Activision Shareholder Sues Game Publisher Over Vivendi Buyback Deal

activision lawsuit

While it seemed that last week’s reports that Activision-Blizzard would buy its independence from the financial wreck of Vivendi Universal would be good news for everyone involved, one Activision shareholder is crying foul. According to GamePolitics, stockholder Todd Miller filed a lawsuit on Thursday claiming that the plan to use cash stockpiled by Activision—as well as that of newly formed investment groups created by Activision CEO Bobby Kotick and others—was unfair to shareholders.
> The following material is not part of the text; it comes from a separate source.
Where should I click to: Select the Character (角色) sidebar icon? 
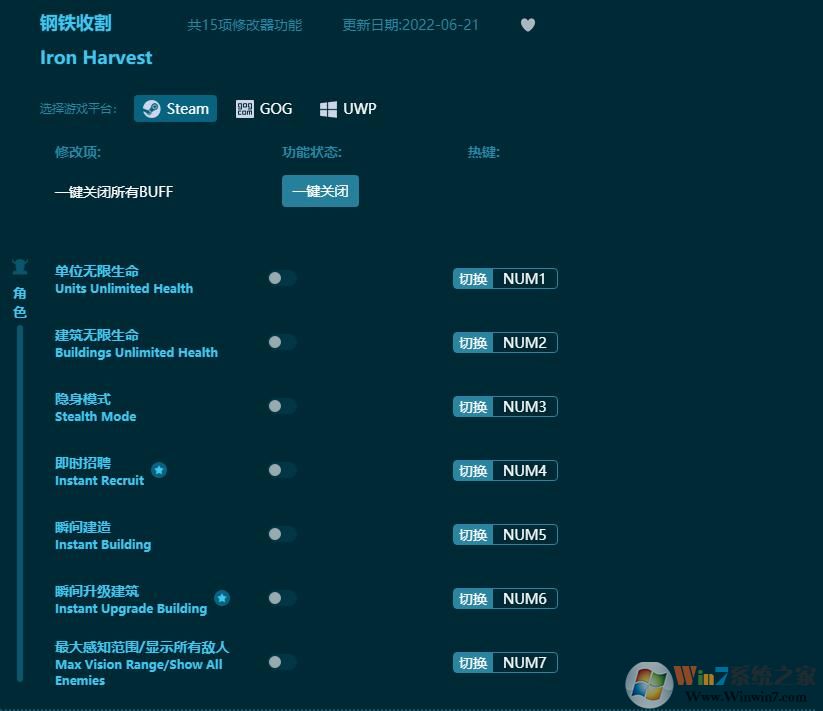[20, 266]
The thrust of the complaint, it seems, is that Kotick and company were able to arrange a 10 percent discount on the stock buyback from Vivendi, which then enabled the purchasing groups to become the largest shareholder of the company. What’s worse, according to the suit, is that the deal offers no benefit to the shareholders not involved in the deal. Essentially, because of their position as “insiders,” Kotick and his co-investors had an unfair advantage and benefit from the deal.

“Upon closing of the deal, the insider investor group will become the company’s largest shareholder, holding approximately 172 million shares, or approximately 24.9 percent of the outstanding common stock,” says the complaint, adding that the investors will “score an immediate paper windfall of $664 million.”
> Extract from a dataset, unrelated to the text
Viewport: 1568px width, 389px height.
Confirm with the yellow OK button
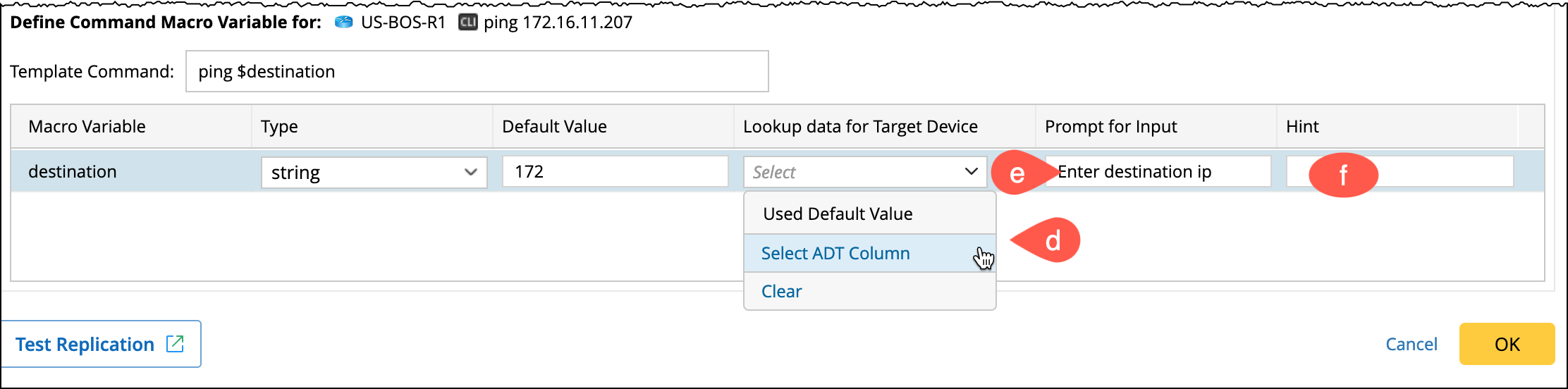coord(1507,344)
I don’t know much about finance, stocks, or really even business, but it sure does sound to me like Miller has a point with this suit. The fact that Kotick and his compatriots were able to swing this deal at all is almost undoubtedly due to his position as the boss at Activision. It’s not likely that Miller would’ve been able to rally his own fellow shareholders and negotiate a ten percent discount to buy Vivendi out of its controlling interest, so from that angle, I can easily see the justification for a suit like this.

That said, what I do know is that Vivendi owes all kinds of money, while Activision-Blizzard has been making money hand over fist for years. Vivendi’s controlling interest in Activision left the game publisher susceptible to the whims of its corporate parent, and news was swirling that Vivendi would be raiding Activision’s piggy bank to help bail it out of its own debts. Activision had nothing to do with those debts, and would’ve been in a far worse position financially had that happened. This deal, then, seems like it would save the company from being subject to such machinations in the foreseeable future. And in that regard, isn’t that a win for Activision’s shareholders?

It’ll be interesting to see where this goes, and whether or not a judge rules that the deal would in fact be a breach of the law. We’ll update this story as it develops.

[GamePolitics via Joystiq]

  1. english please

  2. English? I think this is how I read it:

    Money from the company’s cash pile bought back shares from the parent company.

    However the shareholders who are in charge of that deal are to get those shares, instantly giving them more control over the company. (More control than the shareholders who were not involved with the deal)

    I suspect the only fair way for this to resolve the situation would be to have the shares distributed evenly among all existing shareholders, based on percentages. So if you had 10% hold of the company before, you gain enough that you retain your standing.